> [RECORDS TO USE]:

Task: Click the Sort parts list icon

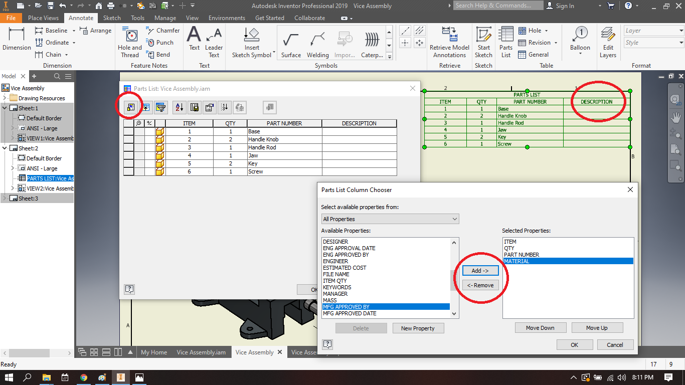Action: pos(179,107)
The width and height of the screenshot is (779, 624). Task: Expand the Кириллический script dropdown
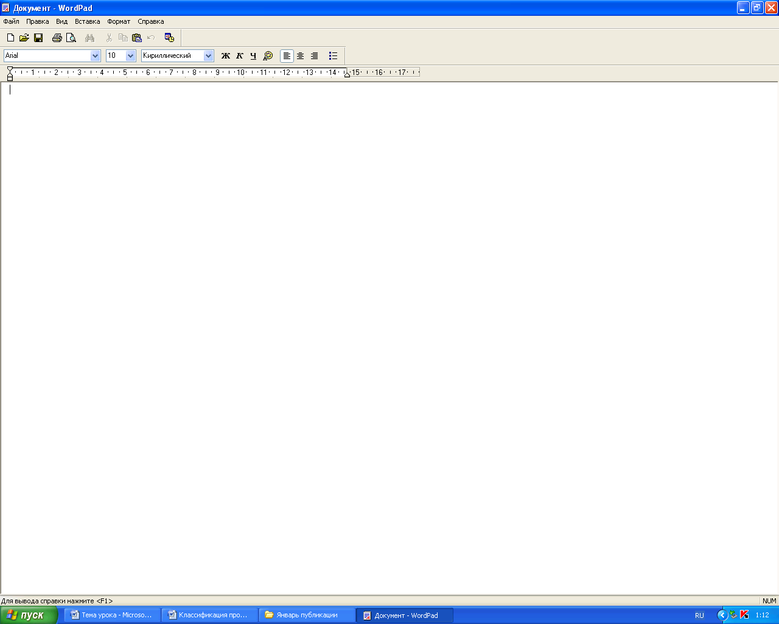(x=209, y=55)
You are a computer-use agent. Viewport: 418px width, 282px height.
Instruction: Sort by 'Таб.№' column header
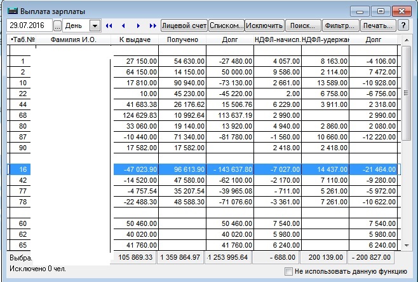click(22, 40)
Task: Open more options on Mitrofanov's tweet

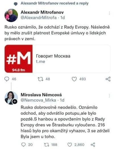Action: pyautogui.click(x=109, y=13)
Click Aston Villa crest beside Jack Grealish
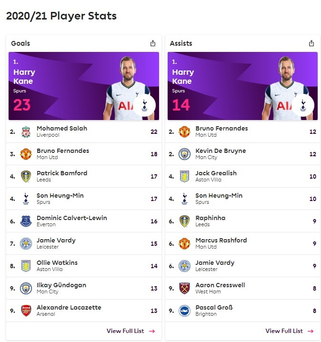Viewport: 321px width, 342px height. click(x=184, y=176)

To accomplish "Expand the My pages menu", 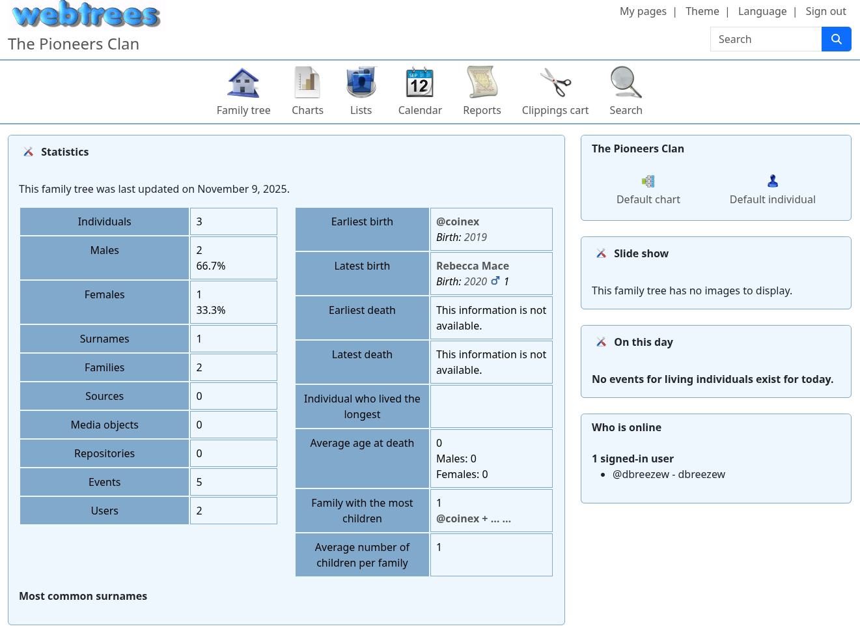I will pos(643,11).
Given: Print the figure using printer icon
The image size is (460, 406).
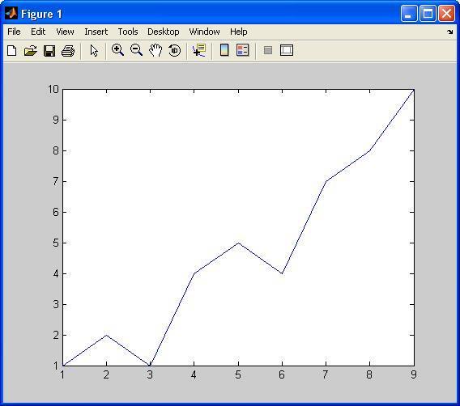Looking at the screenshot, I should 68,51.
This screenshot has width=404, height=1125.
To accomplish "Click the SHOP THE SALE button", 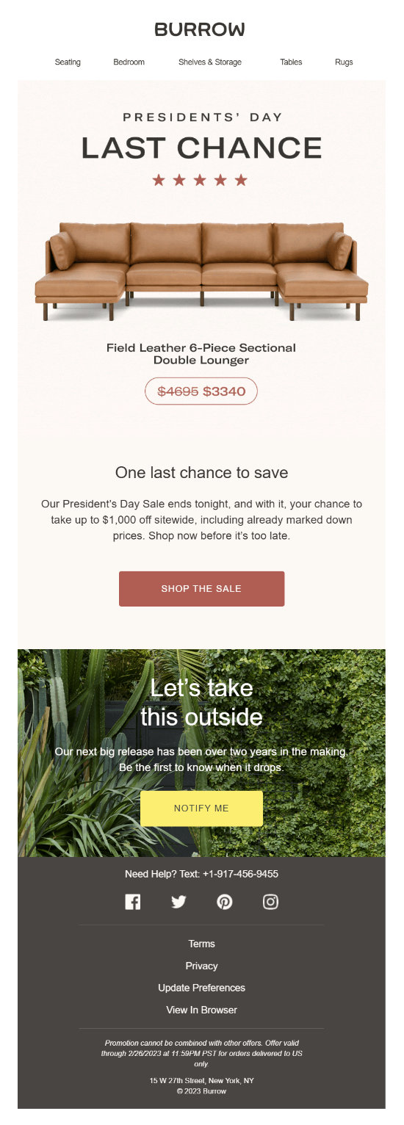I will pyautogui.click(x=201, y=589).
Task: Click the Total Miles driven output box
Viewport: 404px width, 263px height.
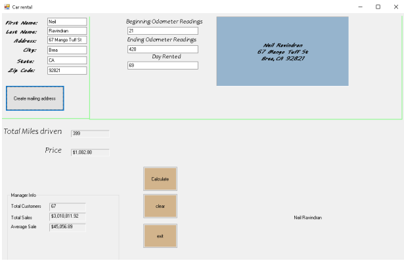Action: click(x=89, y=134)
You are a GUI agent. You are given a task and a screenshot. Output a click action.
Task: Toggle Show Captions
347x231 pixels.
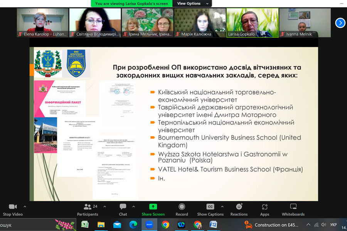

> [WHAT YOU WILL DO]: Only lines containing the string "agent" are needed. Pull each of them out of the records above.

> [TASK SOLUTION]:
You are a computer-use agent. Viewport: 418px width, 282px height.
You are a GUI agent. You are given a task and a screenshot. Output a click action.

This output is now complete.